> Working data
Content starts
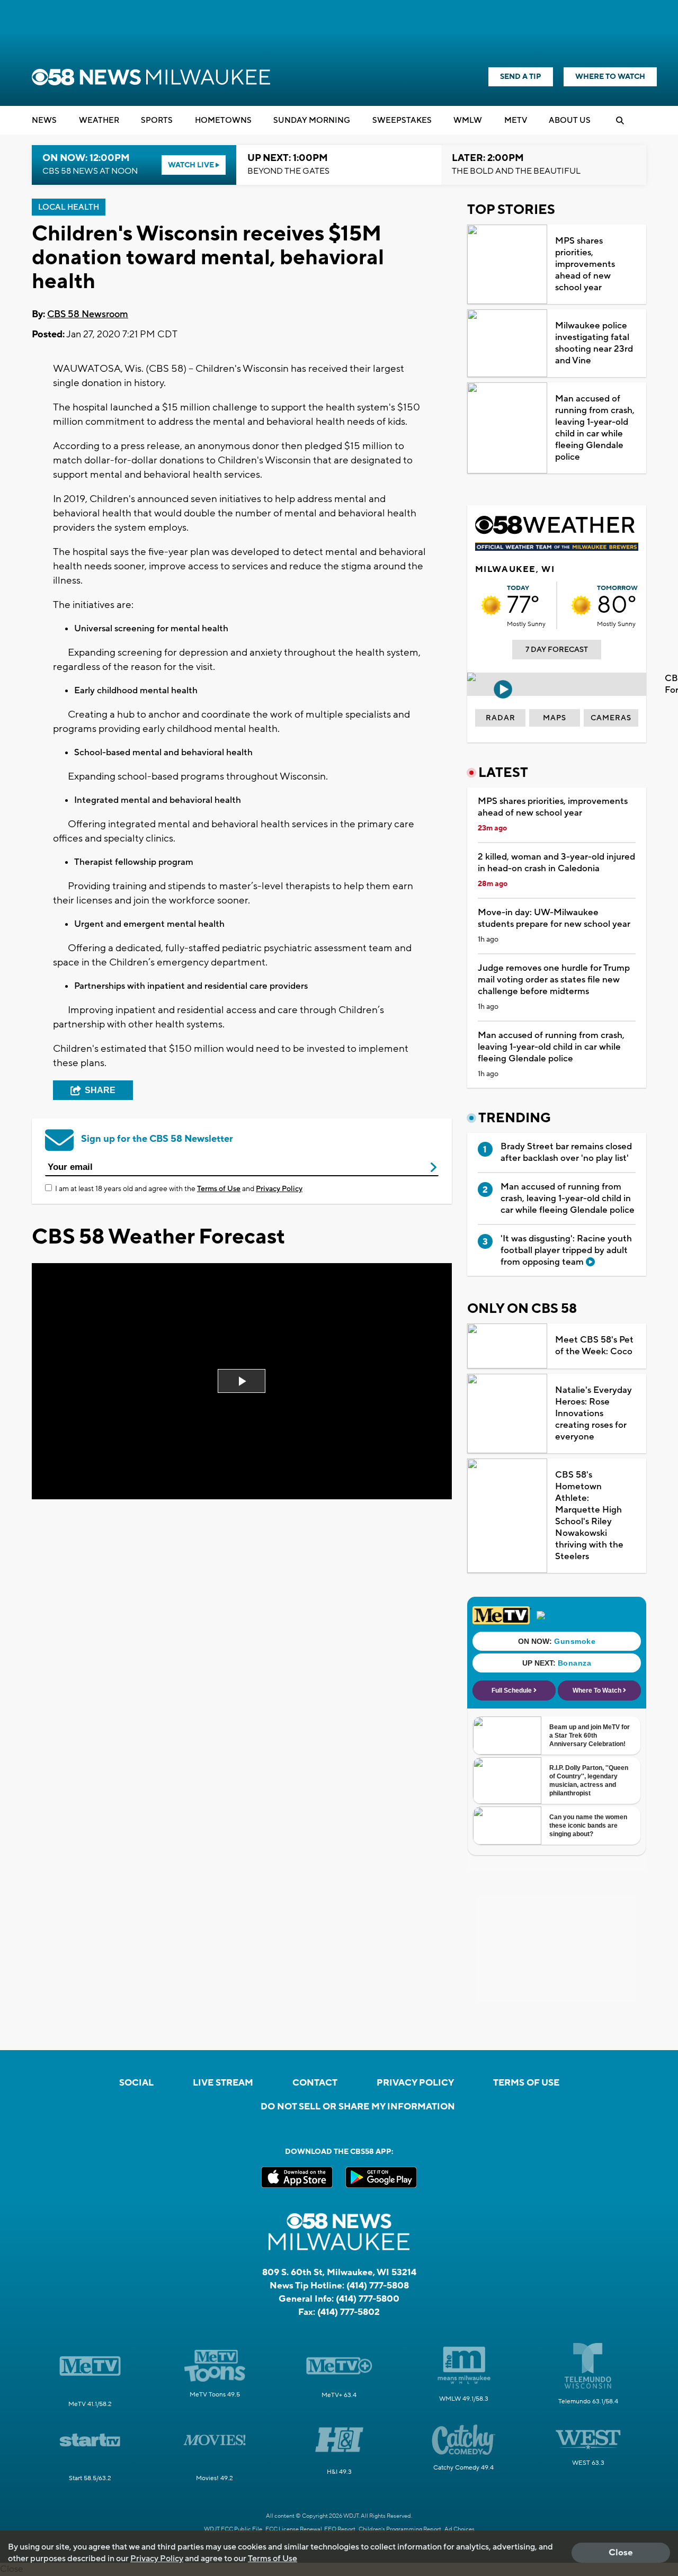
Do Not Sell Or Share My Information (358, 2107)
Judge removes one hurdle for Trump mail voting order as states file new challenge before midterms (554, 979)
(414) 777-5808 (377, 2286)
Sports (157, 120)
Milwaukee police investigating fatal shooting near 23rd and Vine (594, 343)
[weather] (491, 605)
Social (136, 2083)
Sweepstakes (402, 120)
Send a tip (520, 77)
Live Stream (223, 2083)
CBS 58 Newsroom (87, 314)
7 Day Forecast (556, 650)
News (44, 120)
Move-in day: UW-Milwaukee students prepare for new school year (554, 918)
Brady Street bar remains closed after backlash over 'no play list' (566, 1152)
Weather (99, 120)
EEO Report (339, 2529)
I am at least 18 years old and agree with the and (178, 1189)
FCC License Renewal (293, 2529)
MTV (515, 120)
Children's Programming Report (400, 2529)
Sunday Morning (311, 120)
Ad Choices (459, 2529)
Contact (314, 2083)
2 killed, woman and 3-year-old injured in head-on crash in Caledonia (556, 862)
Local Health (68, 207)
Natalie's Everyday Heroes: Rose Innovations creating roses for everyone (593, 1413)
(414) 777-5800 (367, 2299)
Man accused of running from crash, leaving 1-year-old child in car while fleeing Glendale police (595, 428)
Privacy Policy (279, 1189)
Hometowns (223, 120)
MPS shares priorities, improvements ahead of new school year (585, 264)
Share (100, 1090)
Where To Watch (610, 77)
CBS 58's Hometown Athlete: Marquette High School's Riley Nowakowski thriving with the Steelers (589, 1515)
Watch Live (192, 165)
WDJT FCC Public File (233, 2529)
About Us (570, 120)
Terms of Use (218, 1189)
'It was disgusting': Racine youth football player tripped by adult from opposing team (566, 1250)
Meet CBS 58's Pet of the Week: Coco (594, 1345)
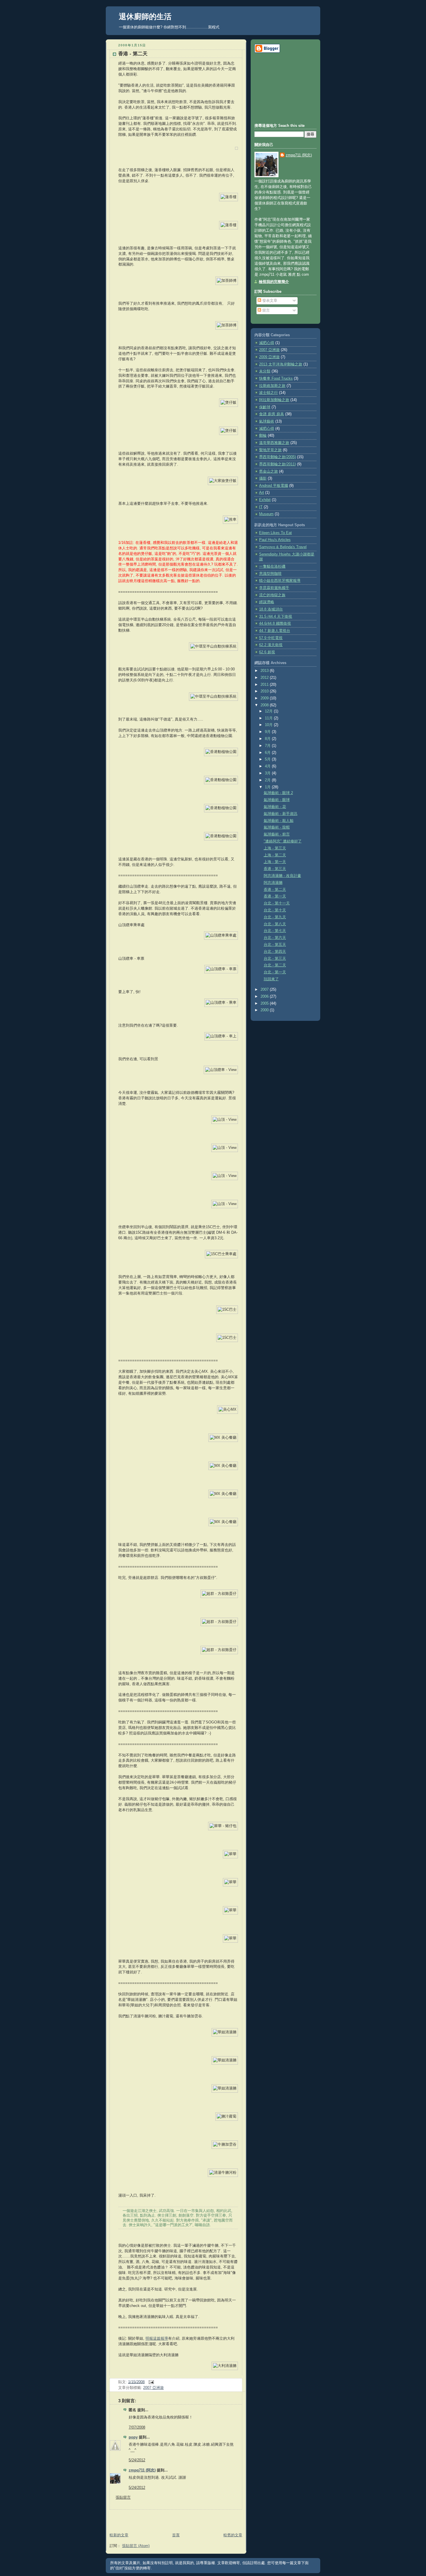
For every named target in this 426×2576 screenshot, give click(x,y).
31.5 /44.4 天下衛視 (275, 617)
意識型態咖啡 (270, 574)
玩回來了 (271, 979)
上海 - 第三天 (275, 848)
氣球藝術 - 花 (275, 807)
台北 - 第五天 (275, 945)
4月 (268, 766)
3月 (268, 773)
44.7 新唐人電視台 (274, 631)
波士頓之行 (268, 393)
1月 (268, 787)
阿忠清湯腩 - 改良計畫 (282, 876)
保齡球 (264, 407)
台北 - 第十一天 (277, 903)
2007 (265, 990)
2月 (268, 780)
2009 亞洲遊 (269, 357)
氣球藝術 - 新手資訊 (280, 814)
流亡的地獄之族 (272, 595)
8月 (268, 739)
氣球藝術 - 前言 (277, 834)
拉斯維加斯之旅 (272, 386)
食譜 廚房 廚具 (271, 414)
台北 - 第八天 (275, 924)
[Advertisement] (173, 2518)
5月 (268, 759)
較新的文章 (119, 2535)
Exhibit (265, 500)
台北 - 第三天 (275, 959)
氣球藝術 (266, 421)
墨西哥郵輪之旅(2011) (277, 464)
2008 (265, 705)
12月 (269, 711)
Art (261, 493)
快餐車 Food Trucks (276, 378)
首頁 (176, 2535)
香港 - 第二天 (133, 53)
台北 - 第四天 (275, 952)
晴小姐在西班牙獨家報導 (280, 581)
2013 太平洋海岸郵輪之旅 (280, 364)
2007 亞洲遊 (153, 2388)
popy (133, 2437)
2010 (265, 691)
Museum (266, 514)
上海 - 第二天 (275, 855)
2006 (265, 996)
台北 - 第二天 (275, 965)
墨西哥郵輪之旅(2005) (277, 457)
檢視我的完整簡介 (274, 282)
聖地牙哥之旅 (270, 450)
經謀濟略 (266, 602)
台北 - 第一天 (275, 972)
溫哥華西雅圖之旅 (274, 443)
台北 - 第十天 (275, 910)
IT (261, 507)
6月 (268, 753)
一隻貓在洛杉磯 (272, 566)
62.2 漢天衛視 (271, 645)
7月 (268, 746)
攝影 (263, 478)
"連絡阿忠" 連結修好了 (283, 841)
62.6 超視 (267, 652)
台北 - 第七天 (275, 931)
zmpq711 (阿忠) (142, 2470)
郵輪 (263, 436)
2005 (265, 1003)
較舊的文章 (232, 2535)
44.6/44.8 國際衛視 (275, 623)
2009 (265, 698)
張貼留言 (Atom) (136, 2546)
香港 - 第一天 (275, 896)
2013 (265, 671)
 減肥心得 (266, 343)
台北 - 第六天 (275, 938)
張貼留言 (123, 2497)
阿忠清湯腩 (273, 883)
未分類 (264, 371)
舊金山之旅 (268, 471)
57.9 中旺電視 (271, 638)
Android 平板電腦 (273, 486)
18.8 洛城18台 (271, 609)
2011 (265, 685)
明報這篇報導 (156, 2339)
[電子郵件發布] (150, 2382)
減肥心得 (266, 429)
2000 (265, 1010)
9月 (268, 732)
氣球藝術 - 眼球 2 (278, 793)
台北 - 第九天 (275, 917)
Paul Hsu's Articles (275, 540)
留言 (265, 310)
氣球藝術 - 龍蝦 (277, 827)
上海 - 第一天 (275, 862)
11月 (269, 718)
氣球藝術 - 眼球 (277, 800)
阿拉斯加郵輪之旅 (274, 400)
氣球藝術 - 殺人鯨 (279, 821)
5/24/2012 (137, 2460)
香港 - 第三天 (275, 869)
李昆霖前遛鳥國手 (274, 588)
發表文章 (269, 301)
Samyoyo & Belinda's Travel (283, 547)
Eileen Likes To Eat (275, 533)
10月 (269, 725)
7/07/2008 (137, 2427)
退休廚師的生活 (145, 16)
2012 (265, 678)
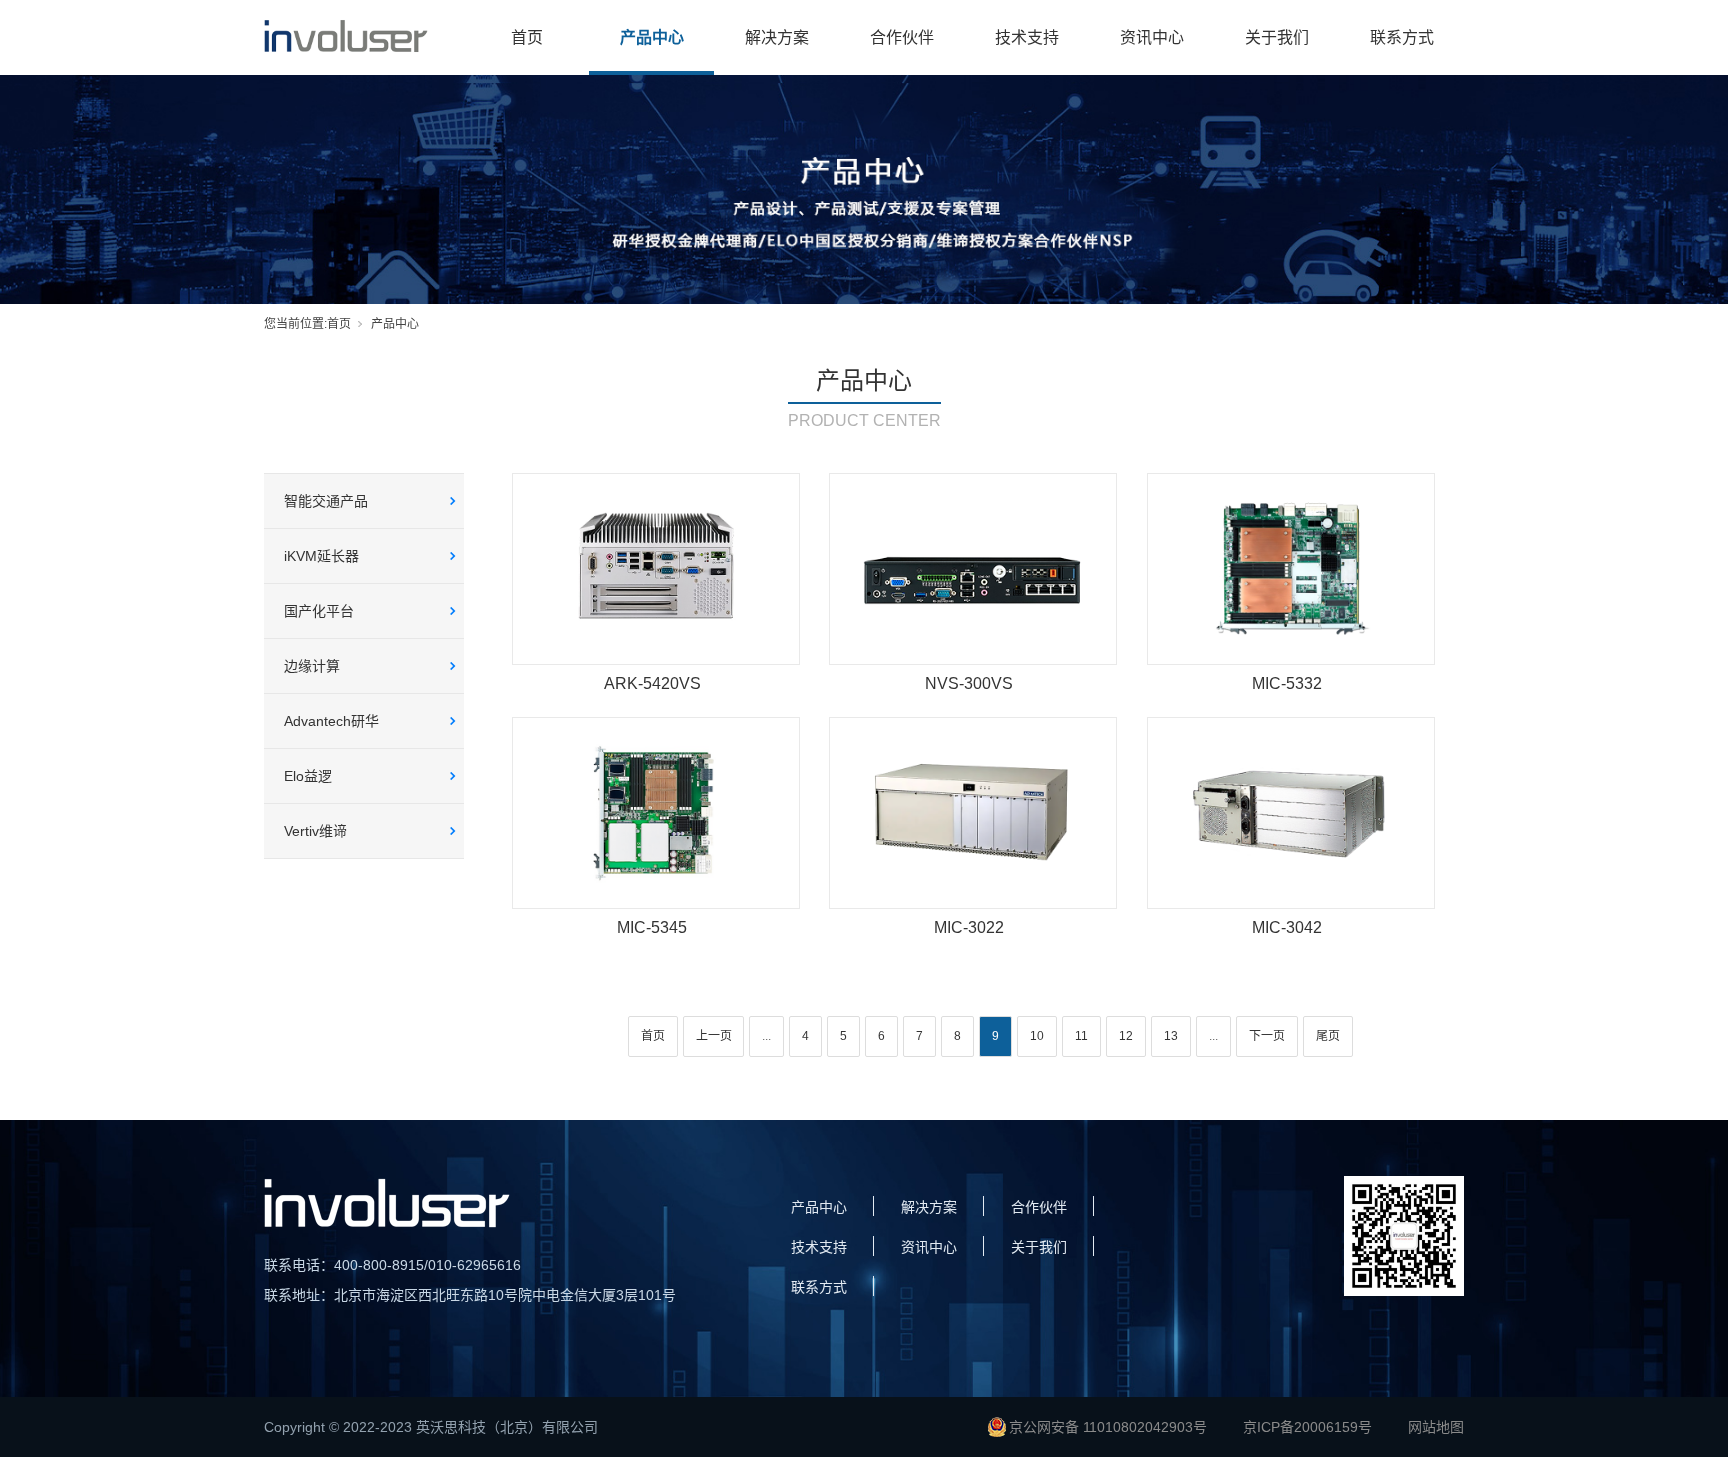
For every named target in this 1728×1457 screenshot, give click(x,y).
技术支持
Content ends
> Task goal
When you reach the line with "62.2 漢天衛視 (271, 645)" in the records above, start writing out lines exactly, and stop once the line with "減肥心得 (266, 343)" has been written; include nothing else.

> Written solution
62.2 漢天衛視 (271, 645)
7月 (268, 746)
攝影 (263, 478)
"連絡阿忠" 連結修好了 (283, 841)
62.6 超視 (267, 652)
台北 - 第七天 (275, 931)
zmpq711 (阿忠) (142, 2470)
郵輪 (263, 436)
2005 (265, 1003)
較舊的文章 (232, 2535)
44.6/44.8 國際衛視 (275, 623)
2009 (265, 698)
張貼留言 (Atom) (136, 2546)
香港 - 第一天 (275, 896)
2013 (265, 671)
 減肥心得 (266, 343)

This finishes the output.